# taking the plunge



## passionstar (Aug 12, 2008)

HI 
Anybody out there live in or near santa pola - friend looking to find long term let from October 1st 

I am accompanying her on a recce - with a view to her moving out there and starting small business. 
She has lived in Zimbabwe and managed 34,000 hectare farm and safari with hubby - so not a novice !!

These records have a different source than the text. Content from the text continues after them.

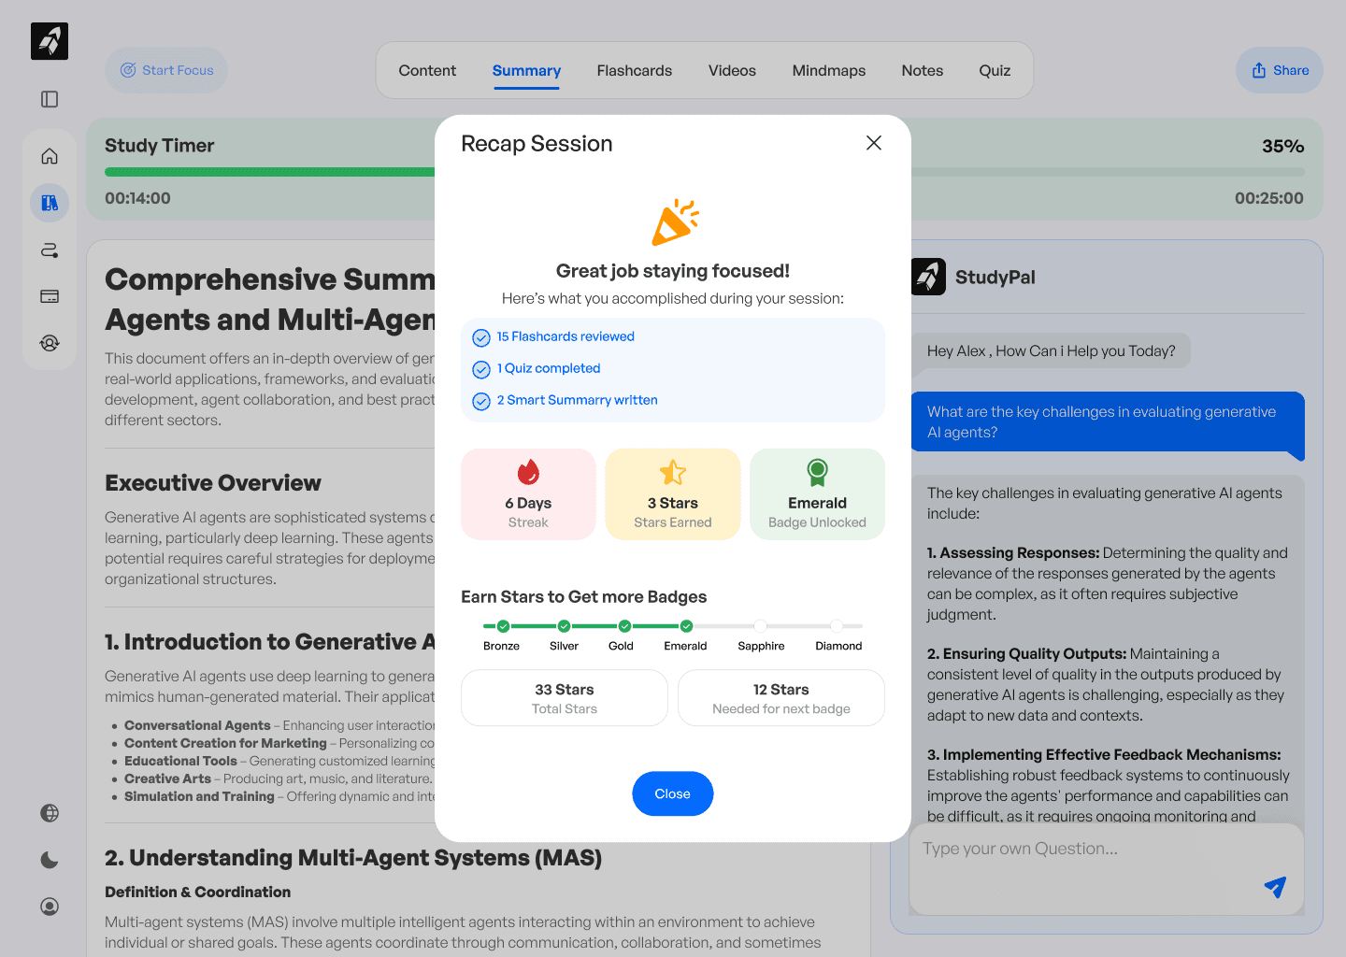Send the question using the paper plane icon
Viewport: 1346px width, 957px height.
coord(1275,887)
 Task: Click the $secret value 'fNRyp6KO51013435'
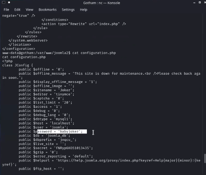(72, 148)
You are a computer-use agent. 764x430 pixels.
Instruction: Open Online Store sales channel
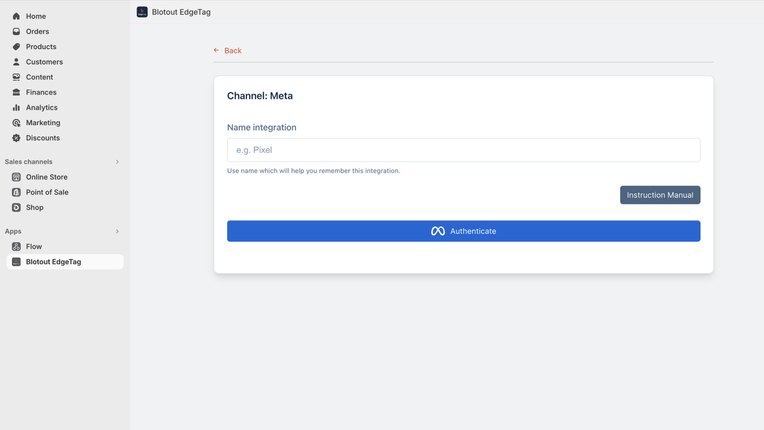click(47, 177)
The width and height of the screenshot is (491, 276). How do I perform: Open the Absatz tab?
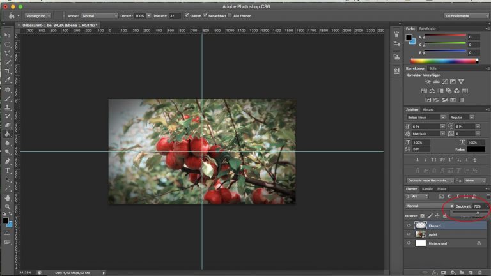[429, 109]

moved back to South Wales and had enough already 

She needs to rent 2 bed villa for about 6 months to get her bearings so to speak 
would appreciate any guidance 
thanks 

Gabrielle


----------



## Goldberg (May 24, 2007)

Hi check the costa blanca news, it is the local newspaper, has rental section, has online version as well, type in google.


----------



## SunnySpain (Jul 30, 2008)

Hi Gabrielle,

May I ask, what kind of business are they thinking of starting ?

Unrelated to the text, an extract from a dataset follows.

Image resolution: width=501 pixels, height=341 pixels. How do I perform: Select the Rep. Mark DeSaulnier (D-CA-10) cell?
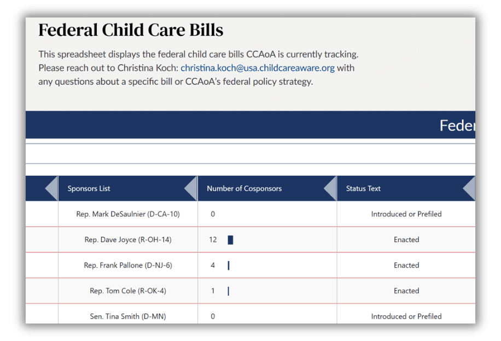point(128,214)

Their success will much depend on the answer to the above, as there are not that many 34,000 hectare farms and safari in thse parts - lol 

Regards, Dave


----------



## passionstar (Aug 12, 2008)

hi Dave 
very witty lol

should have made it clearer - but hey not only women can mind read - Paul Mckenna comes to mind 
anyway I digress - she hopes to start food and drink mobile catering - and plans to do a recce in october to suss thing out - any advice


----------



## passionstar (Aug 12, 2008)

Hi Goldberg 
thanks will let her know - and check out site - impressed by the quick replies 
thanks Gab


----------